Snelle bouw nieuwe centrales
Het derde argument tegen een aparte regeling voor reservecapaciteit is dat de huidige centrales zeer snel gebouwd kunnen worden 6.
Voordat de elektriciteitsvraag zo sterk is toegenomen dat nee verkocht moet worden, kan nieuwe capaciteit worden bijgebouwd. Dit geeft
echter onvoldoende respijt. Als de groei van de piekvraag onverwachts aantrekt zonder dat op dat moment sprake is van een
substantiële reservecapaciteit, zal de levering van elektriciteit tijdens de piekuren een probleem worden. Als pas dan besloten wordt tot
de bouw van een nieuwe centrale, betekent dit dat deze leveringsproblemen twee tot drie jaar (de termijn waarop een nieuwe centrale
vanaf de tekentafel inclusief vergunningsaanvraag gebouwd kan worden) zullen duren.
‘Interruptibles’
Tot slot biedt ook het vergroten van het aandeel van de zogenaamde ‘interruptibles’ – dat zijn consumenten die zich vrijwillig laten
afsluiten tijdens piekuren in ruil voor een lagere elektriciteitsrekening – in de elektriciteitsvraag geen oplossing voor het probleem van de
reservecapaciteit.
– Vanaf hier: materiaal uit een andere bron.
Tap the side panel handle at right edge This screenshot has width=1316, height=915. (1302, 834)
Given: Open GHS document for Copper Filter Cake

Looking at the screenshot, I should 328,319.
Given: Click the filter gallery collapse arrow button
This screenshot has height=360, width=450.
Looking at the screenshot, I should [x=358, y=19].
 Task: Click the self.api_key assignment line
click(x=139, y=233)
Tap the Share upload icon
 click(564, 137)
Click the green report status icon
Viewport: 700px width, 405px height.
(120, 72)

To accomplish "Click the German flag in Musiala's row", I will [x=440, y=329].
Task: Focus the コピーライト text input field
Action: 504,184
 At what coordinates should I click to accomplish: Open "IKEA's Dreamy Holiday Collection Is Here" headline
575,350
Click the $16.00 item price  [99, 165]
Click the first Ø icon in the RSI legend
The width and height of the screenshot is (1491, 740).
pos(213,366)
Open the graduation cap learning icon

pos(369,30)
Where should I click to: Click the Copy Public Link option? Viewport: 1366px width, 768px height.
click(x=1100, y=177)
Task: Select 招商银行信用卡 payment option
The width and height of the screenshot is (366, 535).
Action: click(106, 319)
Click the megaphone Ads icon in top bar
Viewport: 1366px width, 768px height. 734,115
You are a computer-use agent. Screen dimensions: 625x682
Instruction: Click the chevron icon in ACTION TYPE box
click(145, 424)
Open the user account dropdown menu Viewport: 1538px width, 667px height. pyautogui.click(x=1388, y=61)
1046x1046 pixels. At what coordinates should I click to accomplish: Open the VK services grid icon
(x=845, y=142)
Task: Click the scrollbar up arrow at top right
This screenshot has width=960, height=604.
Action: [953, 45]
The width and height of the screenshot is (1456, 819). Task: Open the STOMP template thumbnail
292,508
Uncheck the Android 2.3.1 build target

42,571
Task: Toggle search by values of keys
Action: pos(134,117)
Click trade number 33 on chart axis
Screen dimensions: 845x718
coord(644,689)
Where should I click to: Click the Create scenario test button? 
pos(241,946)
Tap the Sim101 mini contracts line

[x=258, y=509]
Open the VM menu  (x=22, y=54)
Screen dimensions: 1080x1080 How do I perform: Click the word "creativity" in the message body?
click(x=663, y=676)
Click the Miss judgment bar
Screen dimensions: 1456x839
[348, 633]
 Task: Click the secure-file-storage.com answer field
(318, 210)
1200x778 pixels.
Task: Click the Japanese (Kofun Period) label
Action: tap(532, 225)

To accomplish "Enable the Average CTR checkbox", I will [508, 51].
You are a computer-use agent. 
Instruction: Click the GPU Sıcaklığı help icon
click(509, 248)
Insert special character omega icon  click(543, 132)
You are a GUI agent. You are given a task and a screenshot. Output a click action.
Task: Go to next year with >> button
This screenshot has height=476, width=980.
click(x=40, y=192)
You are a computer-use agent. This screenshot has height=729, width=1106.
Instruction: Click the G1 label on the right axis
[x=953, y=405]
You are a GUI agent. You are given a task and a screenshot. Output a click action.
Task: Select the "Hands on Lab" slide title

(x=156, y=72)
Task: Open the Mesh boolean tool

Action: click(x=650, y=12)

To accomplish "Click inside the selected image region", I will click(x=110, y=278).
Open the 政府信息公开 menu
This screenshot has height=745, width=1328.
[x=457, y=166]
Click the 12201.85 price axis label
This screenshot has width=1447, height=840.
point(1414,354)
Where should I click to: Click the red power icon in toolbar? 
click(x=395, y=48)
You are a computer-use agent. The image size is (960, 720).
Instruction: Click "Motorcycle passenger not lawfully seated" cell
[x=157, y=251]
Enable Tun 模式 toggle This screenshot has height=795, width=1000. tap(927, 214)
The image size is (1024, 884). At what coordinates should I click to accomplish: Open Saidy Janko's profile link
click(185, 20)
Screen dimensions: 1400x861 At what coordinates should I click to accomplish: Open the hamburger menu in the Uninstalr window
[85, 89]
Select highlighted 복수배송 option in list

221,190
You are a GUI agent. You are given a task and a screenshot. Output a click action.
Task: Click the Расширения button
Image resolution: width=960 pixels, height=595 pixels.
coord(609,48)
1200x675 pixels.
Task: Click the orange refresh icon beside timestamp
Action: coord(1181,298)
Als meer consumenten zich bij een bepaalde prijs regelmatig laten afsluiten, dan zullen de producenten op termijn hun
productiecapaciteit inkrimpen. Deze capaciteit wordt bij een groter aandeel van de ‘interruptibles’ in de elektriciteitsvraag immers minder
en minder gebruikt. Het vergroten van het aandeel van de interruptibles geeft dus alleen respijt zolang de markt nog niet met de nieuwe
situatie rekening heeft gehouden.
Institutionele oplossingen
In Engeland heeft men bij de liberalisering van de elektriciteitsmarkt expliciet rekening gehouden met het feit dat de markt niet
noodzakelijkerwijs rekening houdt met het in stand houden van voldoende reservecapaciteit. Behalve een spotmarkt voor elektriciteit is
in Engeland daarom ook een spotmarkt voor capaciteit ingericht. Op deze spotmarkt kunnen bedrijven capaciteit aanbieden die in
principe kan draaien. Zij krijgen daarvoor een vergoeding die afhankelijk is van de mate van schaarste op de markt. Het belangrijkste
mankement van dit systeem is dat de reservecapaciteit in een aantal gevalllen papieren capaciteit bleek te zijn. Zo deed zich in het midden
van de jaren negentig de situatie voor dat er absolute schaarste was, maar dat een aantal nieuwe gascentrales niet kon worden ingezet.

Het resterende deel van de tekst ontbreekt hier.